### HOW TO COMPLETE THIS TASK
Where the line with "Switch to the" appears below, start writing out lines exactly, and finish with the line with "You are a computer-use agent. 516x277 pixels.", which is included; write out nothing else.

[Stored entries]

== Segment start ==

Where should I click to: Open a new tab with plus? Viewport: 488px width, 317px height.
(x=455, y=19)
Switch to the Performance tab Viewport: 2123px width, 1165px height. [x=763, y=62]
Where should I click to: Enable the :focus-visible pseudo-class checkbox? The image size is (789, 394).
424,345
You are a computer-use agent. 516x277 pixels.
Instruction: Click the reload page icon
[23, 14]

== Segment end ==
== Segment start ==

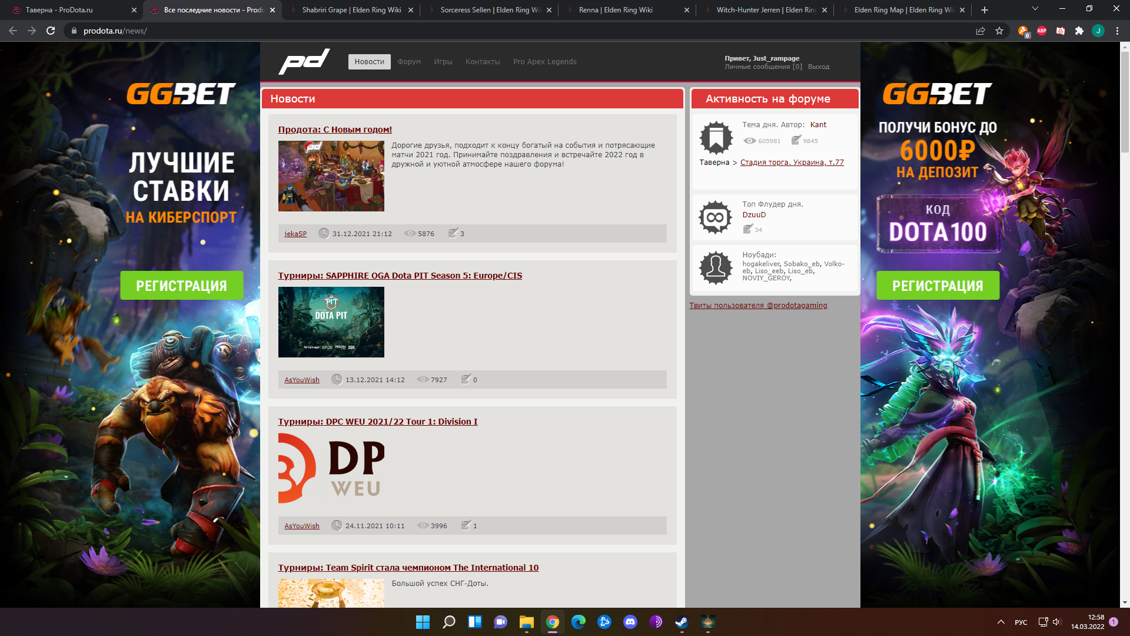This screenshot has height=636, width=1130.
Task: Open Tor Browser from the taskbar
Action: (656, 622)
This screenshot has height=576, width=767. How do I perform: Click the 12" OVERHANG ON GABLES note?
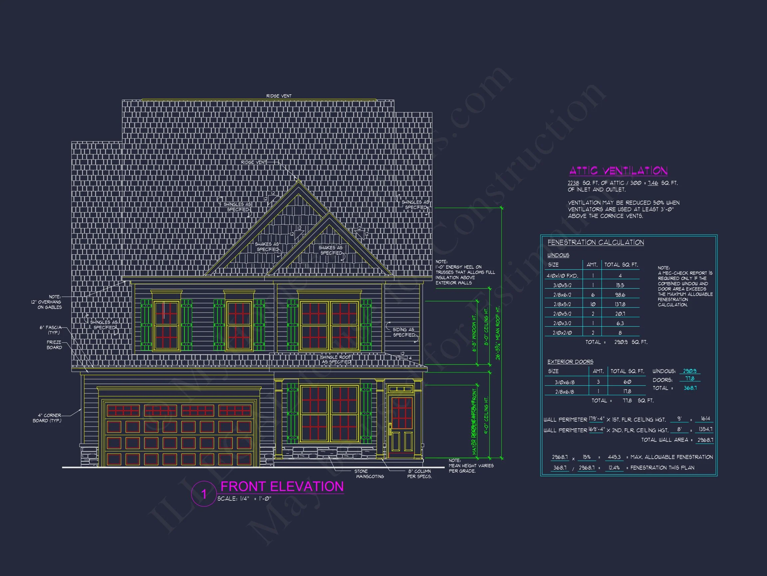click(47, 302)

== Segment end ==

### SOLVED EXERCISE
Switch to the Performance tab Viewport: 2123px width, 1165px height. [x=763, y=62]
Where should I click to: Enable the :focus-visible pseudo-class checkbox? The image size is (789, 394).
424,345
You are a computer-use agent. 516x277 pixels.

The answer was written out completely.